55-year-old confesses to 1982 killing after DNA match.
They say in America there’s about a 40 percent chance you’ll literally get away with murder. At those shocking odds you’d be forgiven for thinking you were in the clear 37 years down the line.
Not so for Bryan Reed, 55, from Nebraska, who is finally set to face justice for a horrific crime committed when he was a teenager living in Utah in the early 80s.
Reed allegedly broken into the Salt Lake City home of 72-year-old Wilhelmina Reid on the night of August 18, 1982, sexually assaulting the victim before bludgeoning her to death.
He moved from Utah to Nebraska shortly afterwards, and only became a suspect in the unsolved case a year ago, after Salt Lake police learned he was in the area around the time of the murder, Deseret News reports.
Investigators were then able to match Reed’s DNA with an unknown male sample collected from the crime scene on the night of the killing, police said.
When reinterviewed earlier this month and told of the DNA match, Reed reportedly confessed.

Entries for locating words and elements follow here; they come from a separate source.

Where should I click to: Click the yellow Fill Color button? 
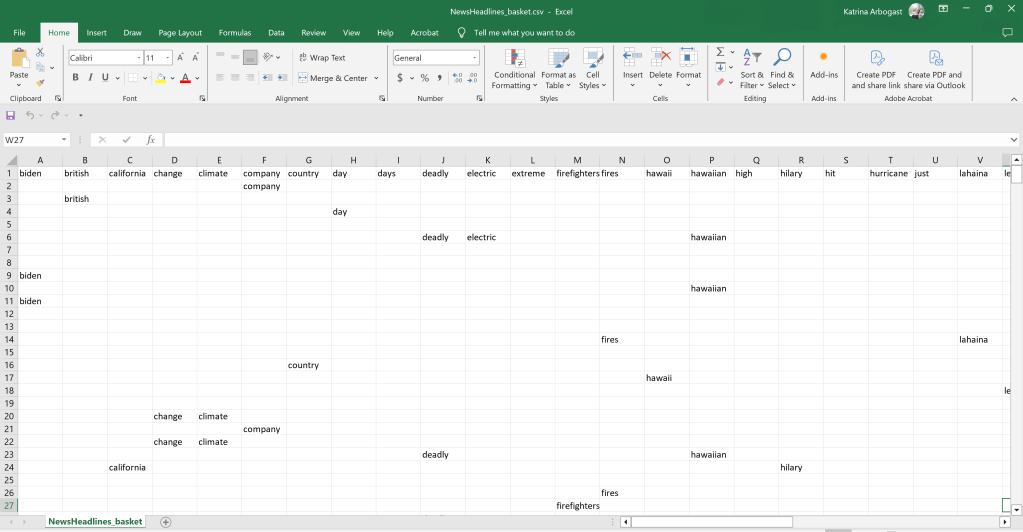[160, 78]
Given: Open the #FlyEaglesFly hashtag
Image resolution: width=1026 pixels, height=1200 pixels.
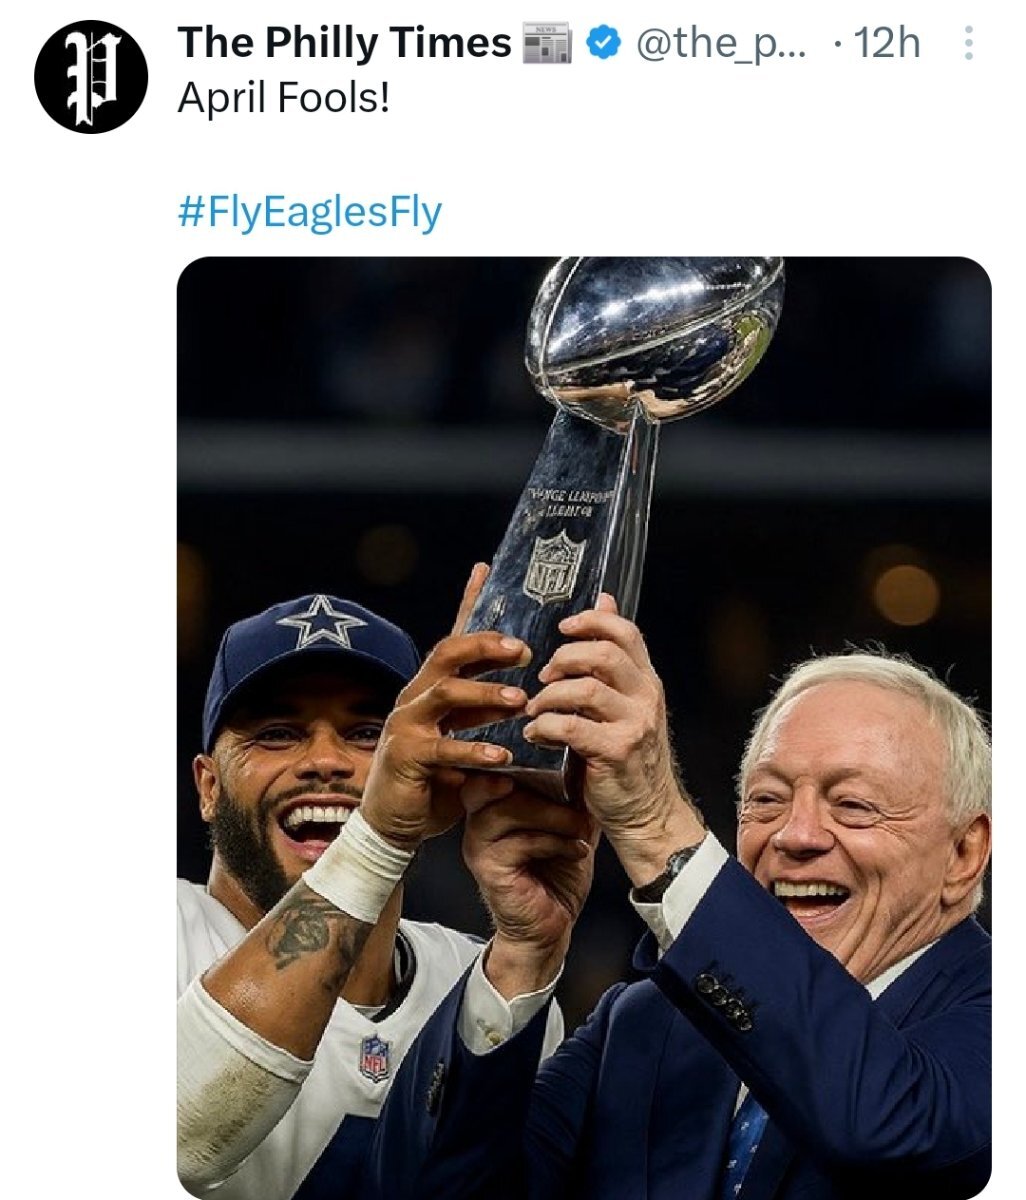Looking at the screenshot, I should click(x=309, y=211).
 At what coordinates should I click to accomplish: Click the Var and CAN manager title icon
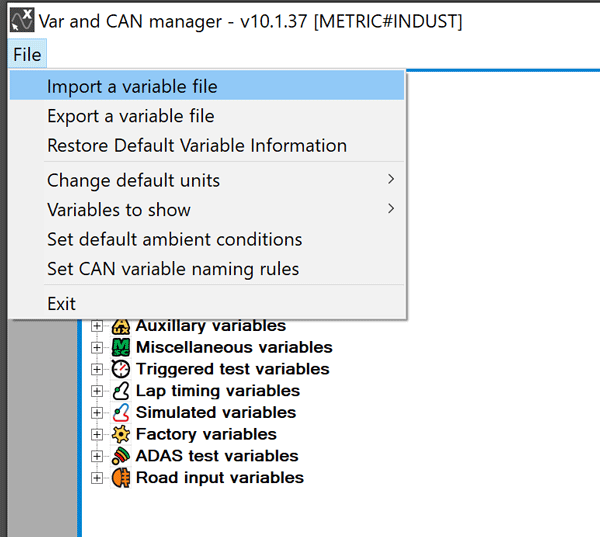point(21,20)
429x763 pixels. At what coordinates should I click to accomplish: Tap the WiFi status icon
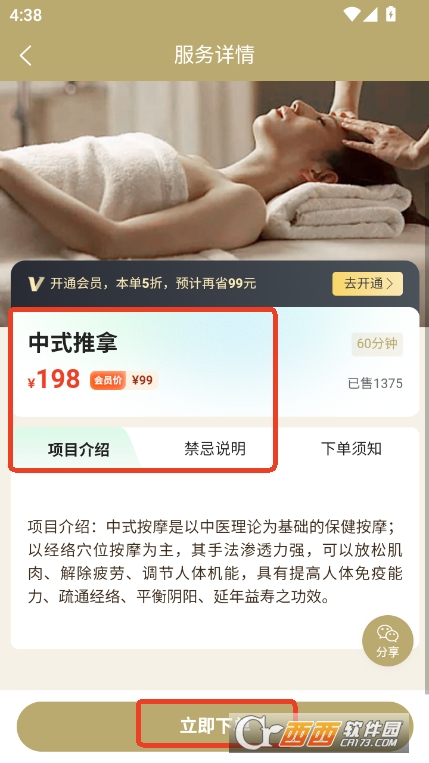coord(352,15)
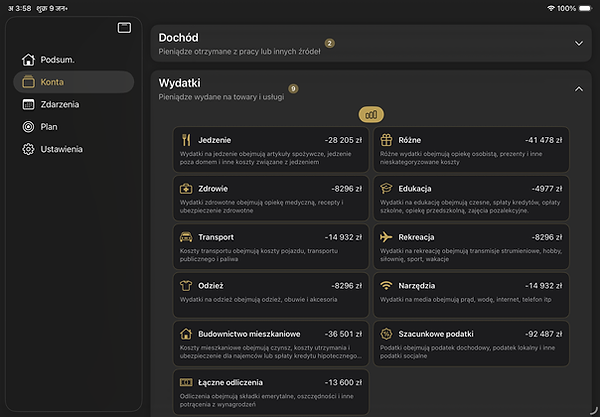Open the Plan target icon
The width and height of the screenshot is (600, 417).
point(28,127)
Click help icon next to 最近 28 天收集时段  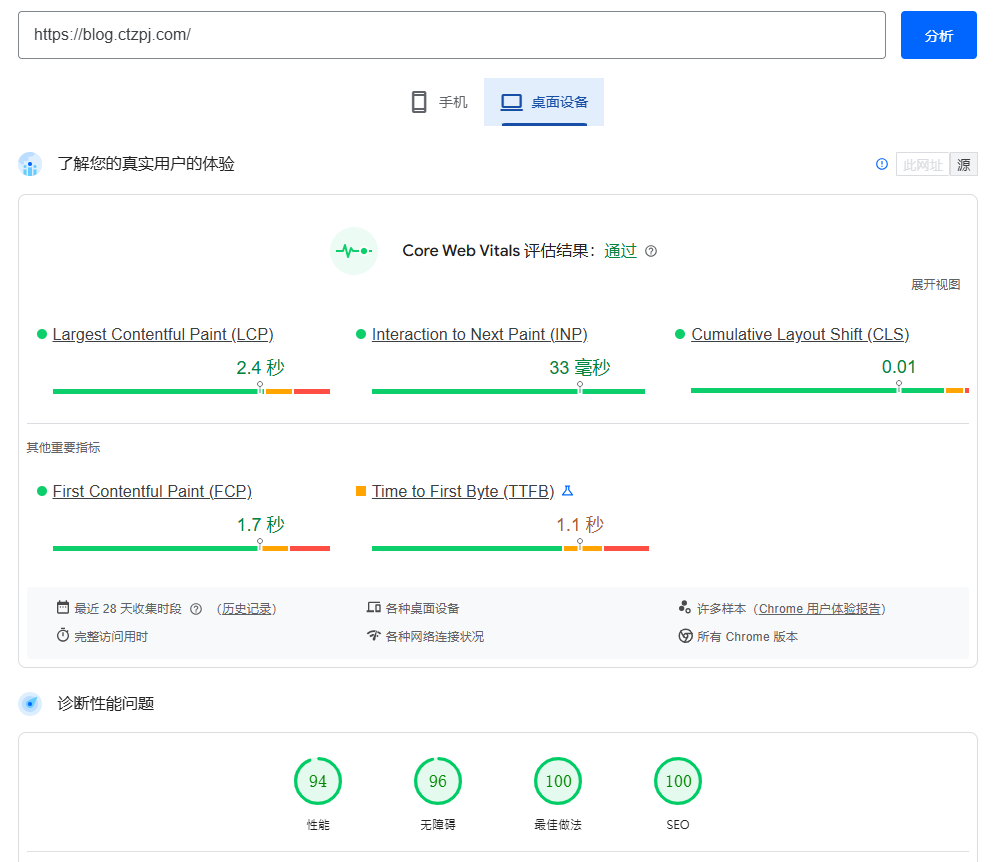(196, 609)
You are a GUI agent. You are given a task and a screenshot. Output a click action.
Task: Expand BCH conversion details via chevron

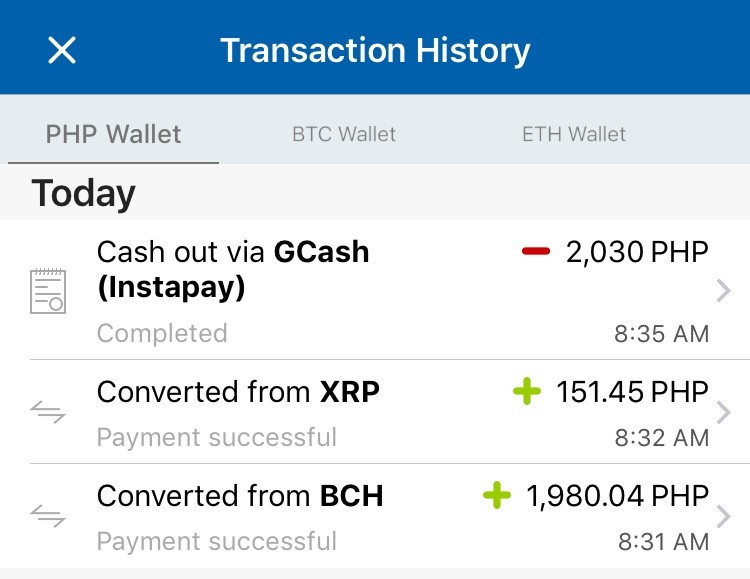(724, 516)
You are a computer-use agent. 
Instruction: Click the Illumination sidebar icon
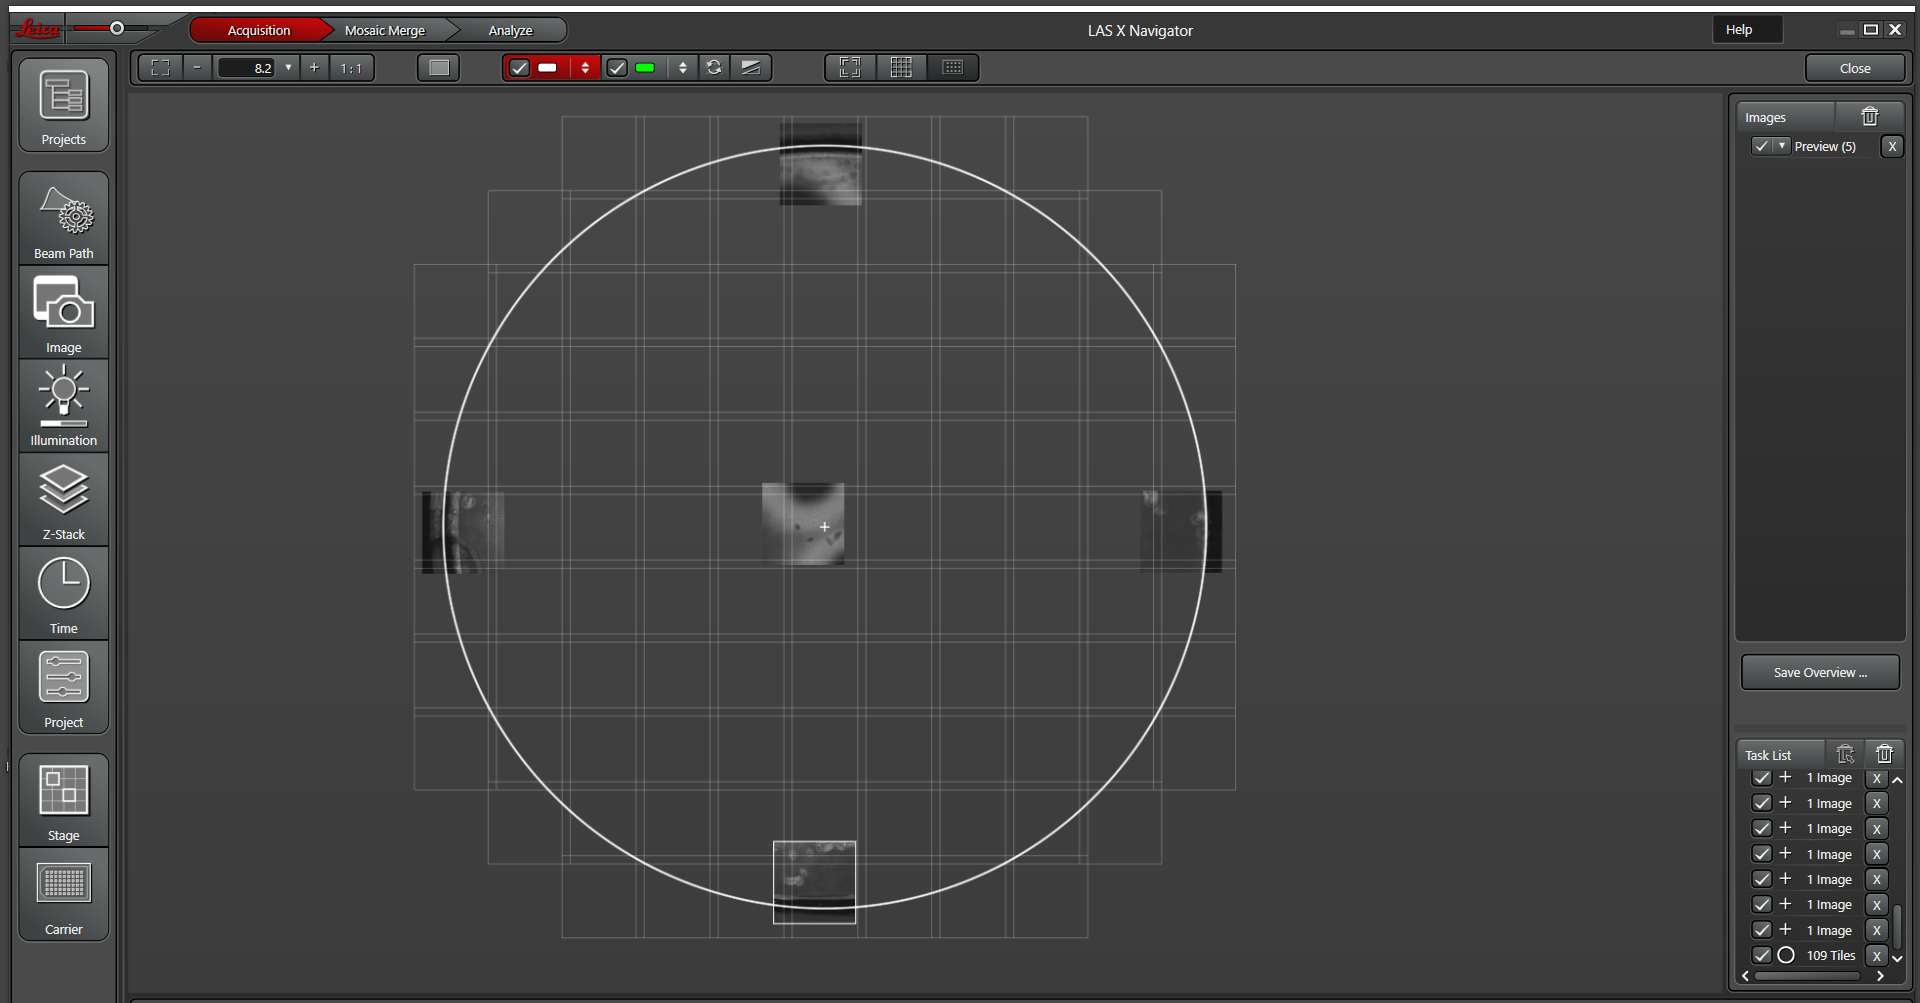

Salt Lake City Police Chief Mike Brown said his department was delighted to finally get their man. “These are cases that we want to get solved. Cold cases are just as important to our detectives as are current cases and we are constantly reviewing them”, he stated.
Reed is now being held in a Nebraska prison pending extradition to Utah, where he faces charges of murder and aggravated burglary.